Para extrair o valor total de negócios das tecnologias na nuvem, a Accenture recomenda que as empresas adotem novas formas de trabalho, focadas na migração para novos modelos de operação e no desenvolvimento de novos cargos e habilidades. As empresas precisam ficar atentas a estas quatro áreas principais:

• Foco no valor de negócios: desenvolver uma estratégia otimizada para a nuvem ancorada em dados financeiros robustos a fim de identificar oportunidades de lucros e economia de custos, além de alinhar os objetivos e manter os líderes da empresa informados.

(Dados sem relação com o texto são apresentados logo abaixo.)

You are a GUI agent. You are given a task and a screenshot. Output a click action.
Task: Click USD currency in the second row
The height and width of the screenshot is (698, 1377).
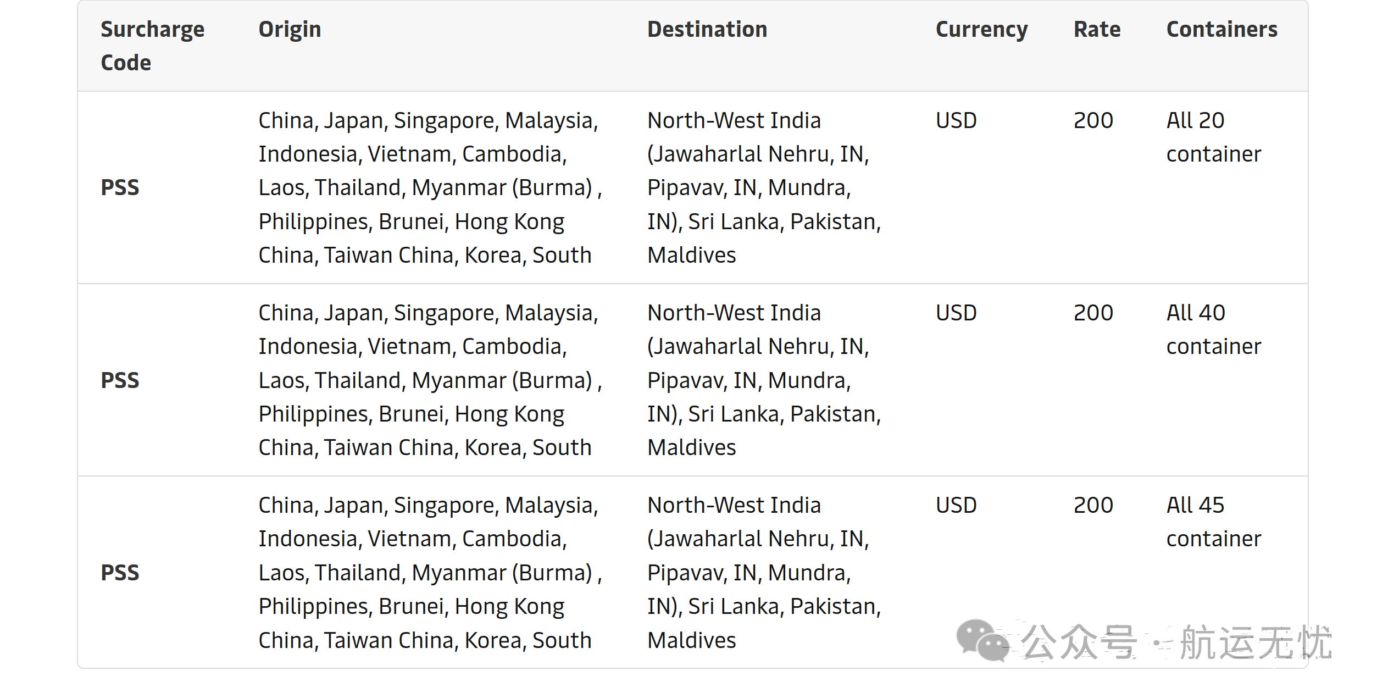pyautogui.click(x=956, y=313)
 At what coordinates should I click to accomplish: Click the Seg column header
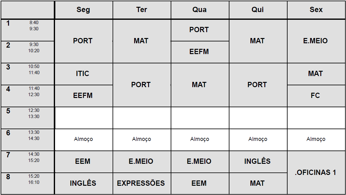tap(83, 10)
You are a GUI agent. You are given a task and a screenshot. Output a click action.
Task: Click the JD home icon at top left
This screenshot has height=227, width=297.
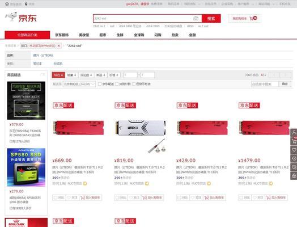click(7, 4)
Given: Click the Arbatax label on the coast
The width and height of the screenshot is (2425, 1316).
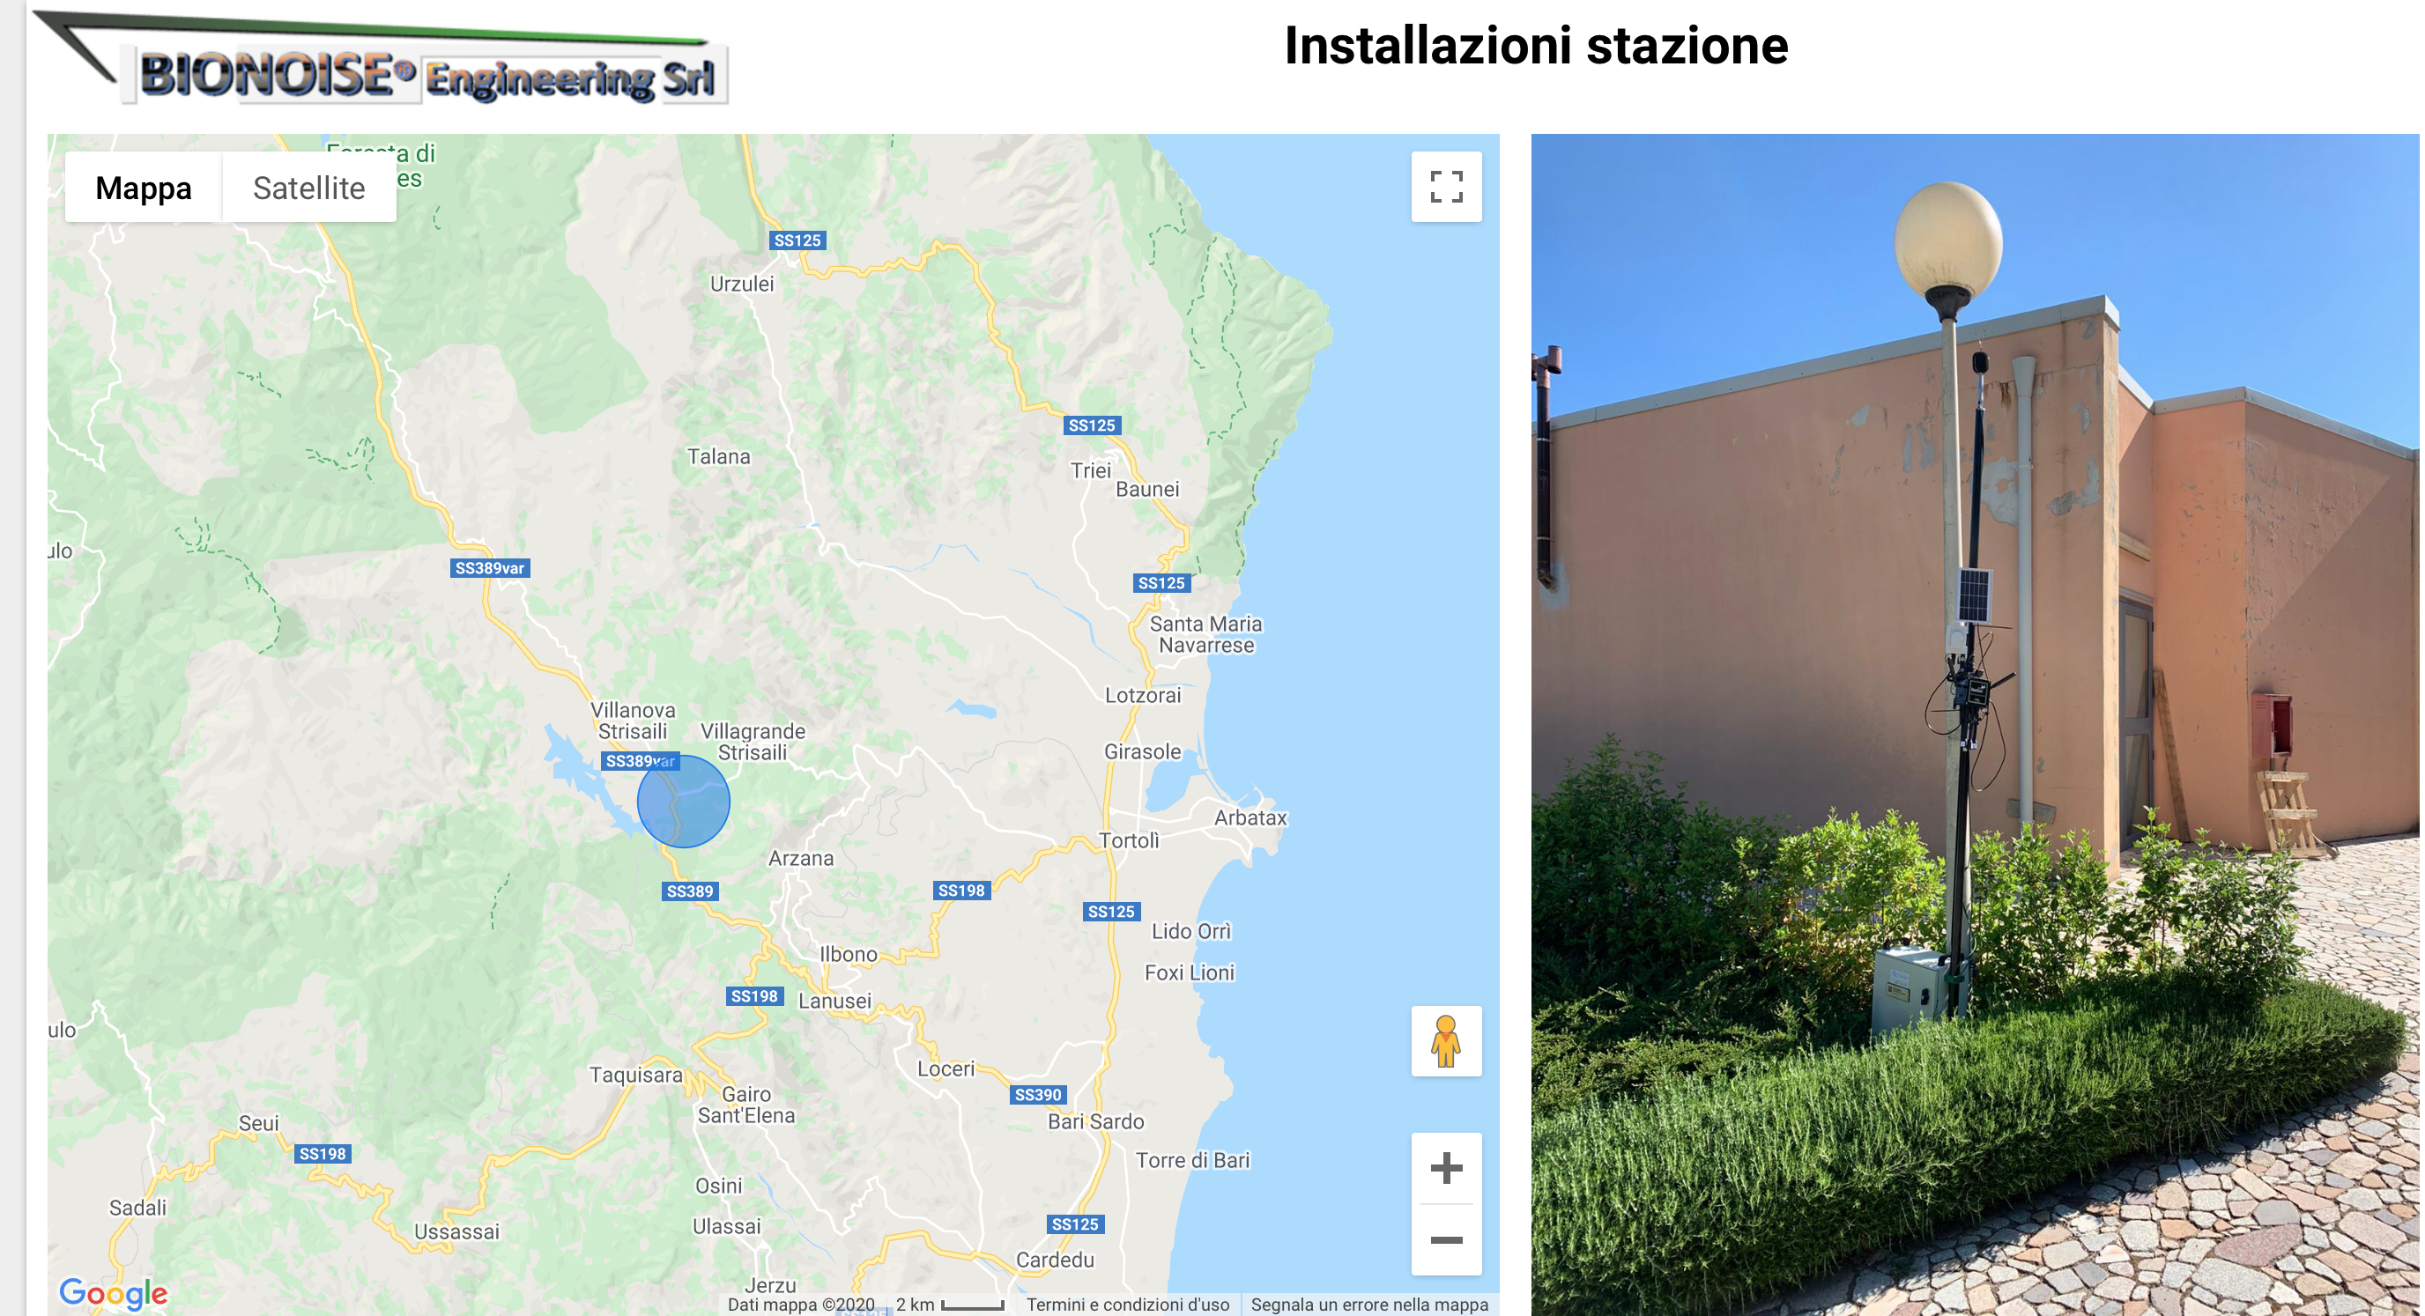Looking at the screenshot, I should tap(1250, 818).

• Gestão da força de trabalho e mudança de cultura: implantar programas para a identificação de talentos e novos modelos operacionais para acelerar a evolução da cultura organizacional, transformando o modo como as pessoas trabalham e o tipo de trabalho que elas precisam fazer para atender as novas necessidades do negócio.

• Dados e IA: usar o poder dos modelos de dados na nuvem para liberar todos os insights e a inteligência específicos de cada setor e de cada função que ainda estão presos nos sistemas legados.

• Parcerias de sucesso: usar as habilidades e a experiência dos parceiros certos a fim de aumentar suas próprias capacidades. A opção de serviços geridos na nuvem é indicada para empresas que buscam as habilidades certas sem deixar a eficiência de custos de lado.